Hurricane Harvey threatens ‘catastrophic flooding’ in Texas

Aug. 25 (UPI) — Hurricane Harvey made landfall near the city of Corpus Christi, Texas, Friday night as a Category 4 storm, the National Hurricane Center said.

In its 10 p.m. advisory update, the NHC said the eye of the storm came ashore between the cities of Port Aransas and Port O’Connor packing 130 mph winds.

The agency says Category 4 hurricanes can cause “catastrophic damage.” Though the eye of the hurricane has yet to make landfall, the NHC said hurricane-force winds were “arriving soon.”

The National Weather Service in Corpus Christi “is advising their counties near the hurricane eye to brace as if a tornado was approaching.”

“Winds 115 to 145 mph. Take cover now!” the NWS said in a tweet.

The hurricane is growing stronger as it travels northwesterly in the Gulf of Mexico at 7 mph. The NWS said the eye of the storm is expected to make landfall Friday night. Its forward momentum should slow down upon reaching shore, the NHC said.

Harvey is expected to be the first hurricane that severe to make landfall anywhere in the continental United States since Hurricane Wilma hit Florida in October 2005.

A hurricane warning was in effect from Port Mansfield to Sargent along the Texas coast. There also was a tropical storm warning north of Sargent to High Island. Additionally, a storm surge warning was in effect for Port Mansfield to High Island.

The NHC discontinued a tropical storm warning and storm surge watch south of Port Mansfield. The Mexican government discontinued a tropical storm watch north of Boca de Catan.

The wind-field, or area expected to be affected by the hurricane, has expanded, so a storm surge is projected over most of the upper Texas coastline. Notice of a possible storm surge indicates the possibility of a life-threatening inundation of rising water.

“Catastrophic flooding expected due to heavy rainfall and storm surge,” the NHC said Friday evening.

The cautions from the NHC indicate that Harvey, assuming the hurricane makes landfall, is expected to bring a total of 15 to 30 inches of rain to the Texas coast between Friday and Wednesday, with up to 40 inches of rain in isolated areas. Rainfall will also affect Louisiana and Mississippi, and bring “devastating and life-threatening conditions.”

Harvey, viewed from the International Space Station, showed a large swirl of clouds in the Gulf of Mexico — clearly visible from tens of thousands of miles away.

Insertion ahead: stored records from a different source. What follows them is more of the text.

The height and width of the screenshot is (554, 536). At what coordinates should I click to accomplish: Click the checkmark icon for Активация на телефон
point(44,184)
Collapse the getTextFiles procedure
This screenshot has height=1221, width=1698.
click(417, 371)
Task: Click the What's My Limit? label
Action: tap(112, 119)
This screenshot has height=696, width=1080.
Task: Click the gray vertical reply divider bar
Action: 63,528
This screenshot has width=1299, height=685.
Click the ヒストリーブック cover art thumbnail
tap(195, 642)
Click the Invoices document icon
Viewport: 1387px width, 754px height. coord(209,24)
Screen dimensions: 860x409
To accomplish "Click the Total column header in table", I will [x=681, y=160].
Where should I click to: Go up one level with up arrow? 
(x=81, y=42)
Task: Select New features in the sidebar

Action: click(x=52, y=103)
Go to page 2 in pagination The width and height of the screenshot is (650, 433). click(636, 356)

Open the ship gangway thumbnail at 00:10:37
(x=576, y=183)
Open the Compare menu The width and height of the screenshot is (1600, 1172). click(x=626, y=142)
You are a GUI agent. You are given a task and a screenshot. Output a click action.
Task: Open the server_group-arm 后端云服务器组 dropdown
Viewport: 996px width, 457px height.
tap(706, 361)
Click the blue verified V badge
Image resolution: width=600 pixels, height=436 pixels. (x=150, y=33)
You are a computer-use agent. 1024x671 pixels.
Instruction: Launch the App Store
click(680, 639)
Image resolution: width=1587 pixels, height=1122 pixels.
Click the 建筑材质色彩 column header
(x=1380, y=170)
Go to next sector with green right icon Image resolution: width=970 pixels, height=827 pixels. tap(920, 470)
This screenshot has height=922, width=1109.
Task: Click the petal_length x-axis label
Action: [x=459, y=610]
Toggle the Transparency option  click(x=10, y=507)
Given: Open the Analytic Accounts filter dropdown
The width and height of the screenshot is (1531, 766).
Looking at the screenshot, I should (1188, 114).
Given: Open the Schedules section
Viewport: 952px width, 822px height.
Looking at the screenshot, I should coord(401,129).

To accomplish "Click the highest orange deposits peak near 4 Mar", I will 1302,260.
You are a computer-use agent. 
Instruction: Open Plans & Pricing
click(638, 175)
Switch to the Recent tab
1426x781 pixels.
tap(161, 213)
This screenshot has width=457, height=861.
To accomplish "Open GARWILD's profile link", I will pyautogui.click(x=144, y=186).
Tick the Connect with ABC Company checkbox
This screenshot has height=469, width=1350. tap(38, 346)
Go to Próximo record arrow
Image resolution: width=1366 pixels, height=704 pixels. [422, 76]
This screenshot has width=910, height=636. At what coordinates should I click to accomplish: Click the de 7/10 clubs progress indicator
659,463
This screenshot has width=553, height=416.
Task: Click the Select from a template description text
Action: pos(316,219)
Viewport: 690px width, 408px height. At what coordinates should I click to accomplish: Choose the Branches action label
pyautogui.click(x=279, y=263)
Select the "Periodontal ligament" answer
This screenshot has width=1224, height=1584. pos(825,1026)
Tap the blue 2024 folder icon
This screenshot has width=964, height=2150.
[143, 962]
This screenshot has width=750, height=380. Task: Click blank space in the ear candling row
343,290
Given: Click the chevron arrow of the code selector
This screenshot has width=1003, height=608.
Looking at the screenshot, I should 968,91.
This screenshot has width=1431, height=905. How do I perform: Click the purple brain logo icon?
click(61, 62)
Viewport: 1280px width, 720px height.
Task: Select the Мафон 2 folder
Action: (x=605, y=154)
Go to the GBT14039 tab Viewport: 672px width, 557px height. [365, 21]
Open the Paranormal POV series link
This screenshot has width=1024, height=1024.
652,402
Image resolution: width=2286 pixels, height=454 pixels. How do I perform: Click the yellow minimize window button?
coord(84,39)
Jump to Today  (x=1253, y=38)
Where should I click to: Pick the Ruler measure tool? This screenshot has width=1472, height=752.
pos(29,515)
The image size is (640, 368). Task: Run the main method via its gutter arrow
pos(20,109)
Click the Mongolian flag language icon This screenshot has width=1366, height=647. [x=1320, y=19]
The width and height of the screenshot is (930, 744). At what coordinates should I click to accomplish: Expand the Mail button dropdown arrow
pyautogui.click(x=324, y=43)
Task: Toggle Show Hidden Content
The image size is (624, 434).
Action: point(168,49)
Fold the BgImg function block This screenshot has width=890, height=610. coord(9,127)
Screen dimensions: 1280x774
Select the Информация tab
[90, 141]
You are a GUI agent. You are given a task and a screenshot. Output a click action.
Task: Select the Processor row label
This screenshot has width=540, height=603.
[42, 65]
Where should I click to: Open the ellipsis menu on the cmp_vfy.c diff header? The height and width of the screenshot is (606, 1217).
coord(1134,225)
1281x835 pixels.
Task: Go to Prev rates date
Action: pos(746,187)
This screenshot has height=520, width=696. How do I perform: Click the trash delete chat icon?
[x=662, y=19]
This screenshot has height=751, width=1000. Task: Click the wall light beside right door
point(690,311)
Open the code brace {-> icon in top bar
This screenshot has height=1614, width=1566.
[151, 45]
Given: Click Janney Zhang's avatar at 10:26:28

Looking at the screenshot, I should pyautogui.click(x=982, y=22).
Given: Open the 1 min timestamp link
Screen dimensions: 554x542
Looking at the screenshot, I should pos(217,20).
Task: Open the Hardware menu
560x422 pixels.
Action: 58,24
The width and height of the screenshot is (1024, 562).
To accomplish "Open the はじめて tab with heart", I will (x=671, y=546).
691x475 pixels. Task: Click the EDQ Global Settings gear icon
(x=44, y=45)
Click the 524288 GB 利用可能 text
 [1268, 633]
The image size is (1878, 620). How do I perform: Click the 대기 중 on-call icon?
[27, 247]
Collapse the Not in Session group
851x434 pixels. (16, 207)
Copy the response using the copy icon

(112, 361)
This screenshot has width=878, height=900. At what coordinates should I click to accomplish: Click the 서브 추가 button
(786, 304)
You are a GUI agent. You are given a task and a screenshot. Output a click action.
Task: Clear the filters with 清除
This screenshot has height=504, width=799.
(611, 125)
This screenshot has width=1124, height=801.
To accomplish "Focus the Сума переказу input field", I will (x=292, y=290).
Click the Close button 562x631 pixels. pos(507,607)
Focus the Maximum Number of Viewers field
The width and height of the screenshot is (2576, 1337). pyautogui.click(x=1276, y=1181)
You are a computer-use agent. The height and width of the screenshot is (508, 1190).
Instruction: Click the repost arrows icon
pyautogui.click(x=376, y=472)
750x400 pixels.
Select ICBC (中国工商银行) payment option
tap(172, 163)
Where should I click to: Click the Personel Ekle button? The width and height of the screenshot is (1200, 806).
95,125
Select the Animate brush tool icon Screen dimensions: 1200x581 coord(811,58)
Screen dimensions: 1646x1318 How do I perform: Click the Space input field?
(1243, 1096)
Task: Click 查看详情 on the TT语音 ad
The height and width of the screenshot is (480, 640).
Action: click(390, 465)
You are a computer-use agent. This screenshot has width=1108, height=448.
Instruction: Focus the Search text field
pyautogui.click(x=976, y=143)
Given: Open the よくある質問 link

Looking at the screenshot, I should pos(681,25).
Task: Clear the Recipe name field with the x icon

The NHC also said tornadoes are possible Friday across portions of the middle and upper Texas coast.

Forecasters said the storm could also generate swells with potentially life-threatening surf and rip current conditions in the Texas, Louisiana and northeast Mexico coasts Friday.

Harvey is the first hurricane to make landfall in Texas since 2008.

This pass is the second go-around for Harvey, which arrived in the Gulf of Mexico earlier this week. It turned into a tropical storm, dissipated, and then re-strengthened over the warm waters of the gulf, meteorologists said.

Oil and gas companies working in the Gulf of Mexico have reduced production and personnel, and area airports have issued travel advisories through Sunday. School districts have cancelled classes and weekend activities, and Houston’s public school district cancelled Monday’s planned return to class.

Texas Gov. Greg Abbott announced Thursday that he is in contact with President Donald Trump and the chiefs of Department of Homeland Security and the Federal Emergency Management Agency about the government response to the hurricane.